Given records Start Marker

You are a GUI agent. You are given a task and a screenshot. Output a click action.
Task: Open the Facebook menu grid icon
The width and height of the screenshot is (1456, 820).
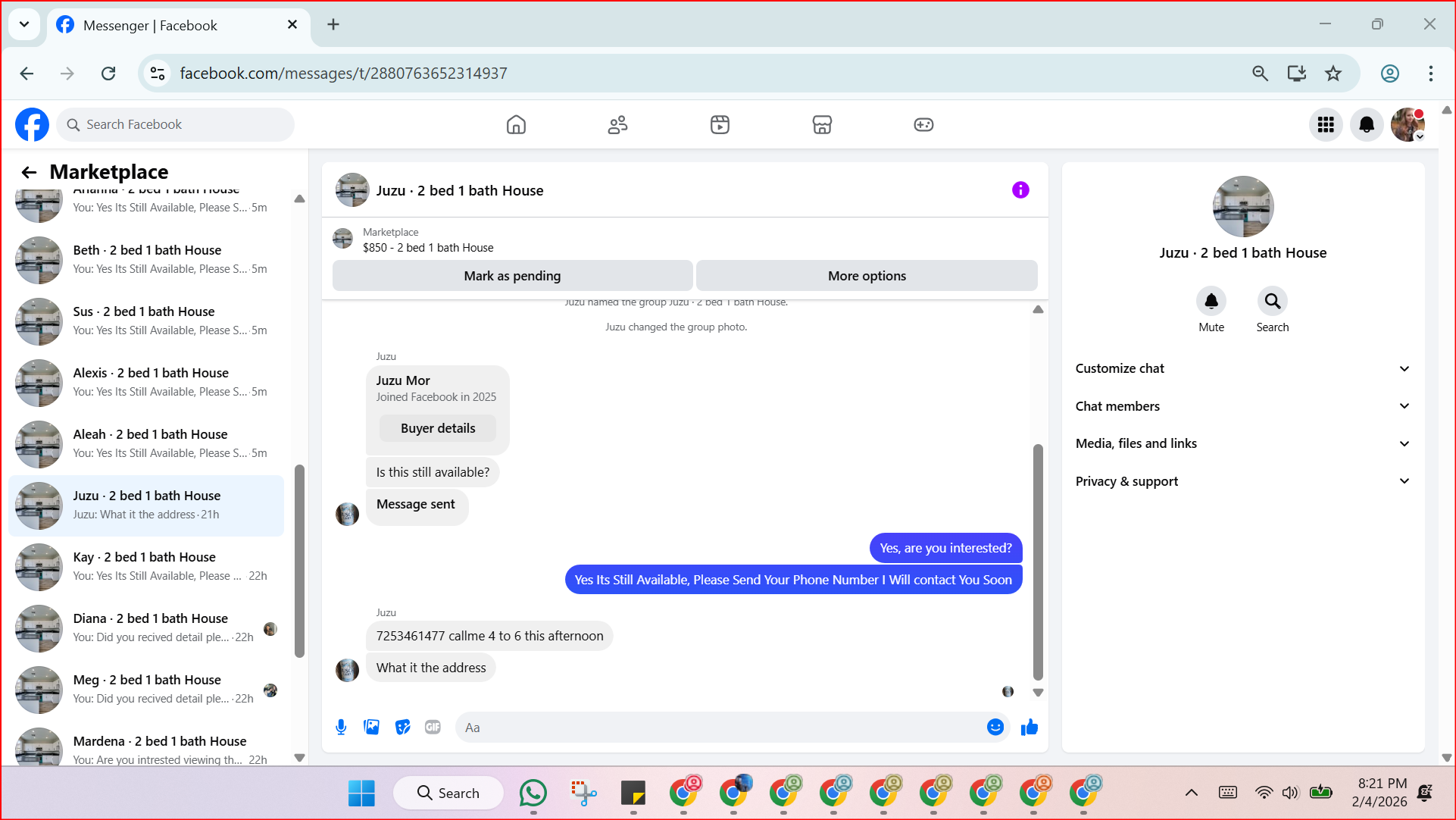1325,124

Given records End Marker
Given records Start Marker

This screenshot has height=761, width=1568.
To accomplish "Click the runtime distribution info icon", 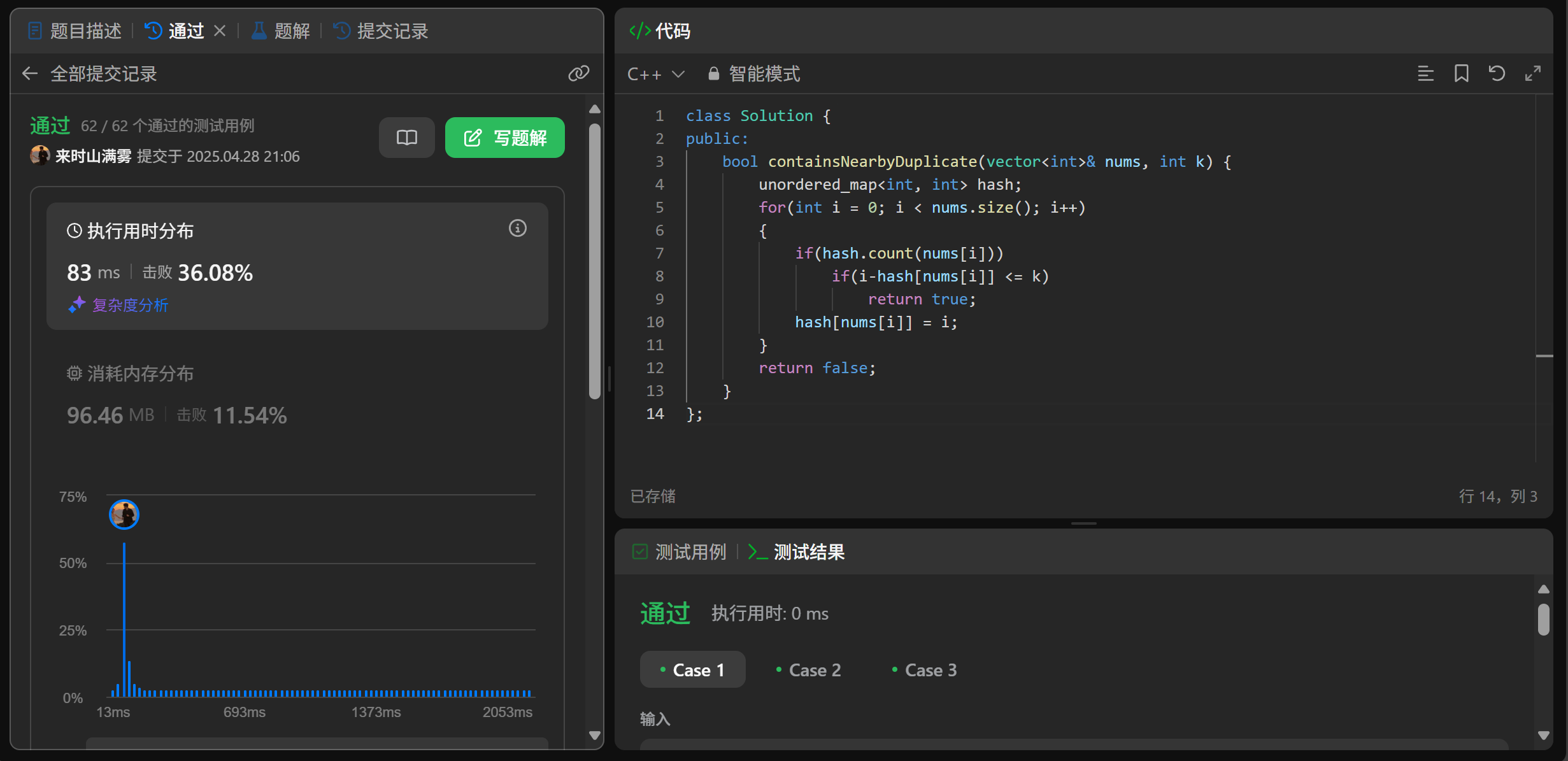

Given records End Marker
Given records Start Marker

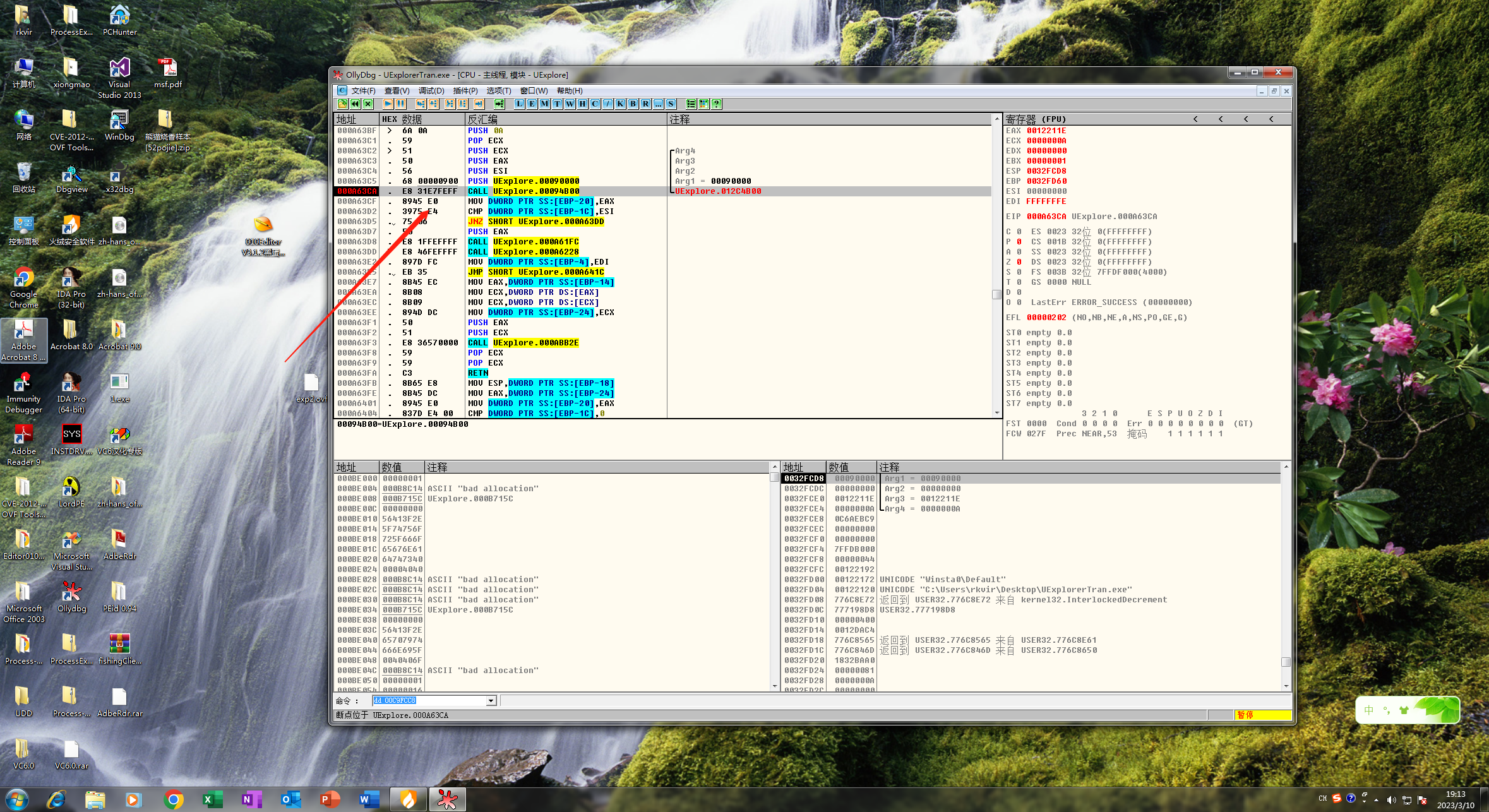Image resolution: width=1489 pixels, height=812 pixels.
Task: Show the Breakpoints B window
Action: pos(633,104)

Given records End Marker

• [What is required]:
In the listing above, find the line with "This screenshot has height=761, width=1568." and the line with "the runtime distribution". Set down both and every line between them, minus the pictures.

• [Written answer]:
This screenshot has height=761, width=1568.
To accomplish "Click the runtime distribution info icon", 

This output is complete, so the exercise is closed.